Archive for November 19th, 2009
Mid-November Snow
NASA’s Terra & Aqua satellites take pictures of recent snowfalls in North America and China. With higher resolution goodness as usual, so click them!
In mid-November 2009, a band of snow stretched across Ontario between James Bay and Lake Superior. North of Lake Superior, Lake Nipigon interrupted the broad band of snowy white. The Moderate Resolution Imaging Spectroradiometer (MODIS) on NASA’s Aqua satellite captured this true-color image on November 18, 2009. Snow cover appears thickest near James Bay, gradually tapering off toward the southwest.
Average annual snowfall in Ontario ranges from 200 to 400 centimeters (80 to 160 inches), with the greatest accumulations usually near lake Superior.
Not long after the snow from an October storm melted, the Denver area experienced another significant autumn snowstorm, on November 14–15, 2009. According to the National Weather Service, accumulation amounts in northeast and north central Colorado ranged from 3 to 15 inches (8 to 38 centimeters). Hardly confined to the Denver area, snowfall occurred across the Rocky Mountains, well into the western part of the state. Snowfall also stretched into Wyoming, Nebraska, and Kansas.

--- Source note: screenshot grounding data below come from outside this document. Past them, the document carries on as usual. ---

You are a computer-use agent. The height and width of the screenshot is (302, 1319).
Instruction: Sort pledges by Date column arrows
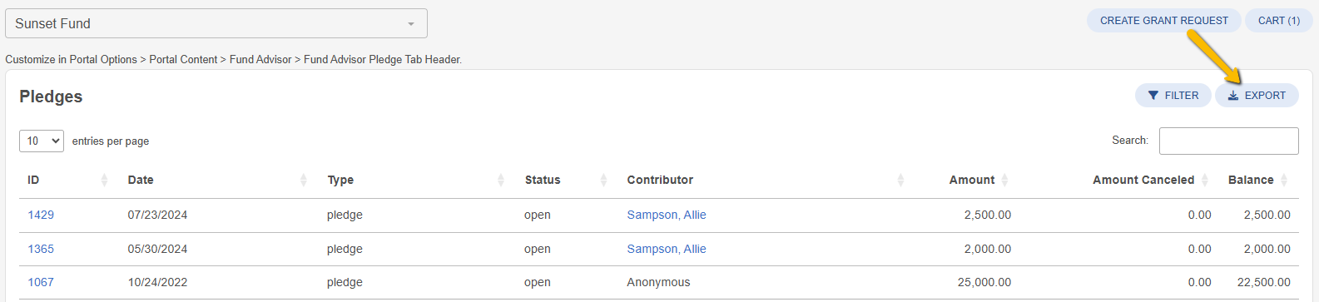304,180
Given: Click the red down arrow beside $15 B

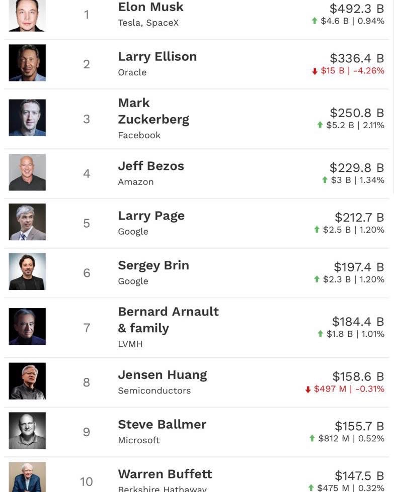Looking at the screenshot, I should coord(315,71).
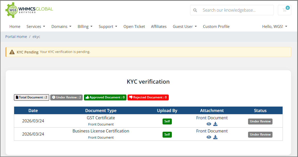Expand the Services dropdown menu
Screen dimensions: 298x157
(36, 27)
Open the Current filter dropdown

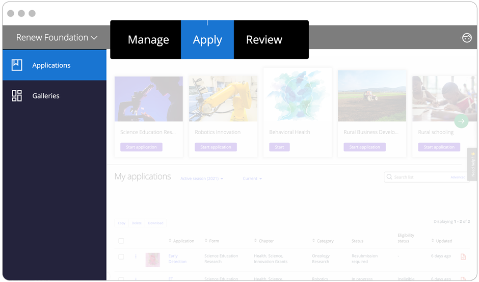coord(252,178)
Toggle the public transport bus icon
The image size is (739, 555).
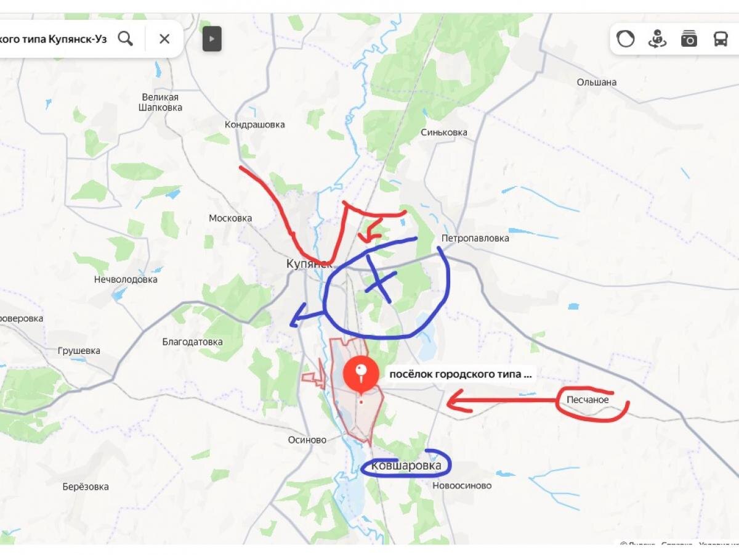click(720, 39)
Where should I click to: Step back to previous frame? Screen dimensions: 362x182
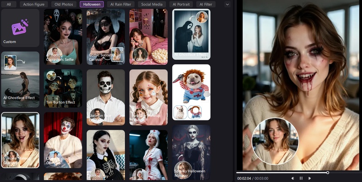pyautogui.click(x=293, y=178)
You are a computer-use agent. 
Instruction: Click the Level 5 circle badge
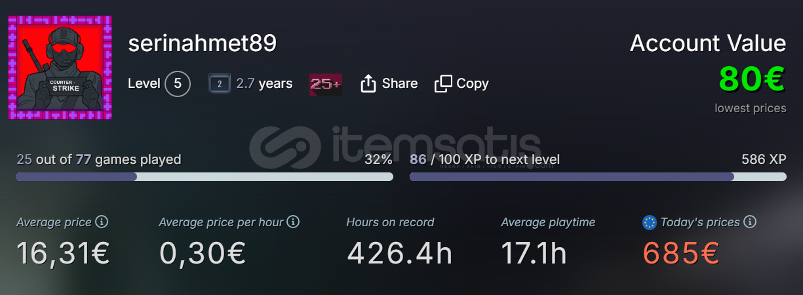click(178, 84)
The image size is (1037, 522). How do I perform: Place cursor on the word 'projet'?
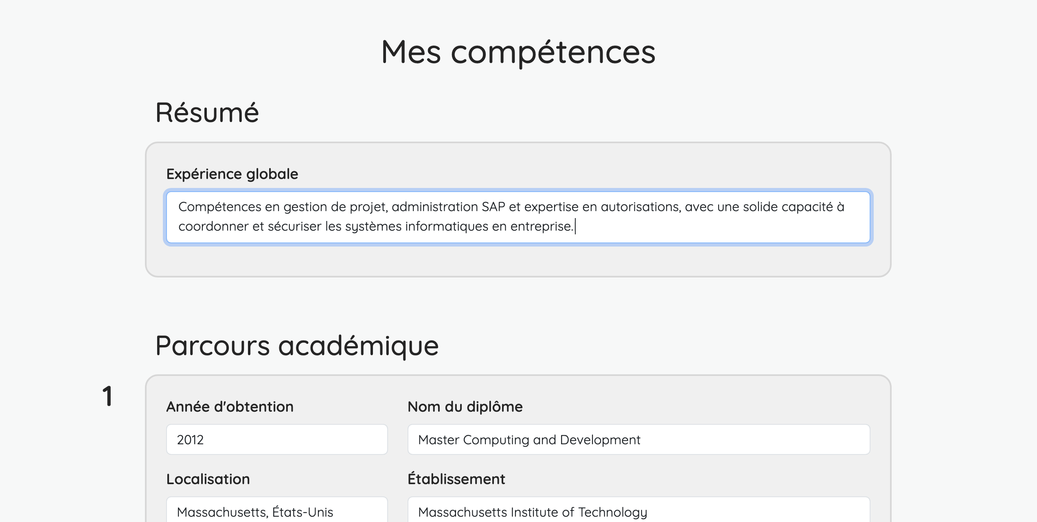[368, 207]
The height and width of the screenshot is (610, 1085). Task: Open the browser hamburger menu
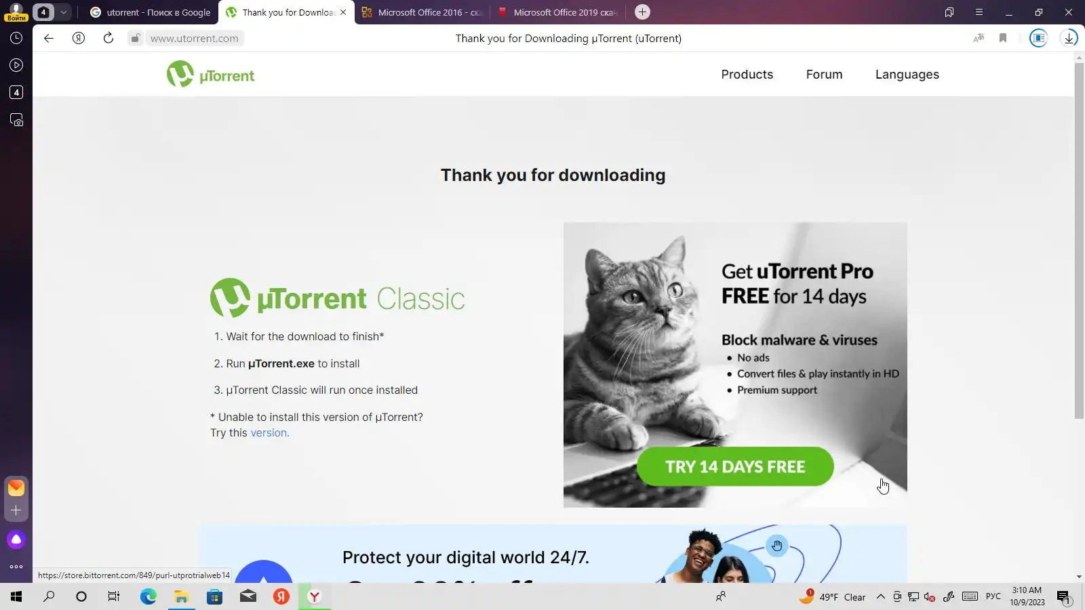click(979, 12)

The Moderate Resolution Imaging Spectroradiometer (MODIS) on NASA’s Terra satellite captured this true-color image on November 17, 2009. Snow blankets almost the entire northeastern quadrant of Colorado, interrupted by the urban gray of the Denver metropolitan area. The blanket of snow extends into the plains of southern Wyoming, southwestern Nebraska, and western Kansas.

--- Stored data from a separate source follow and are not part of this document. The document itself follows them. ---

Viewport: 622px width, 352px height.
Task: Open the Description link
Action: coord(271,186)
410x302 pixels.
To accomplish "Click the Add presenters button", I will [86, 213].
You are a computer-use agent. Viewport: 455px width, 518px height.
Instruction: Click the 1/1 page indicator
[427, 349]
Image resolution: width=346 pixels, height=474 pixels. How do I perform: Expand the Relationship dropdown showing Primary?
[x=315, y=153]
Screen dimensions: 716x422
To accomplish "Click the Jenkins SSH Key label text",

Even heavier amounts of precipitation fell west of Denver, but the snow appears far less uniform in rugged foothills and mountains. West of the city, snowcaps create dendritic patterns over the Rocky Mountains, some of this snow left by earlier storms.

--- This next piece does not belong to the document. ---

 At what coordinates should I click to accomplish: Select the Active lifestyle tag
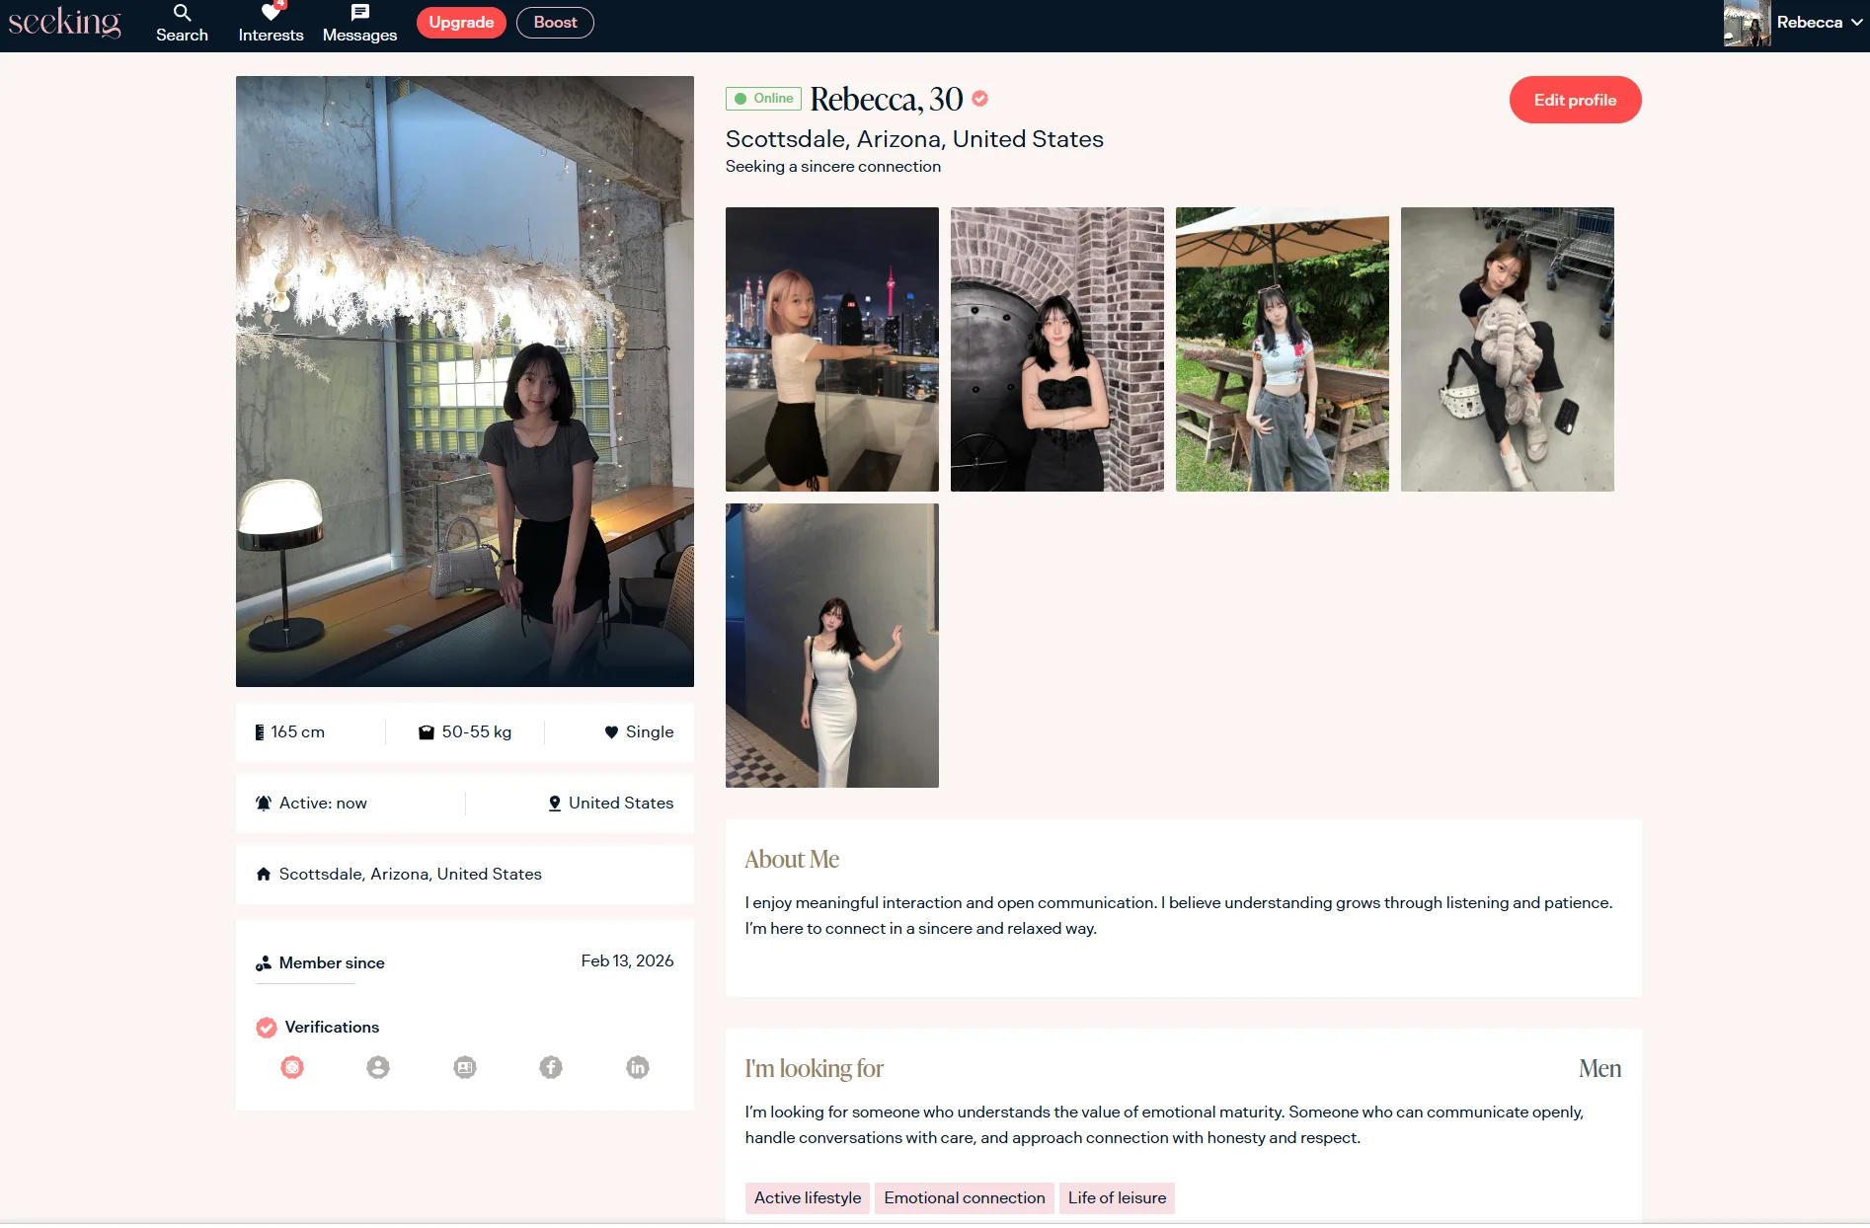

On the ground, snow is an equalizer. It covers everything with a uniform blanket of white, making both the dingiest trash heap and the loveliest garden a pristine field of white. But from space, snow highlights features that would ordinarily blend into the landscape. This photo-like image, captured by the Moderate Resolution Imaging Spectroradiometer (MODIS) on NASA’s Terra satellite, provides an example.
The image is from November 17, 2009, days after a large snow storm swept over China, covering much of the country in white. This image shows part of the North China Plain near the city of Shijiazhuang. On the plain, the snow is white where it fell on fields or natural landscapes. Artificial surfaces in cities, towns, and roads are gray. While the larger cities and towns would be visible on a day without snow or clouds, many of the smaller towns and roads would be difficult to distinguish from the surrounding landscape. In the snow, however, small towns and the roads that connect them stand out clearly.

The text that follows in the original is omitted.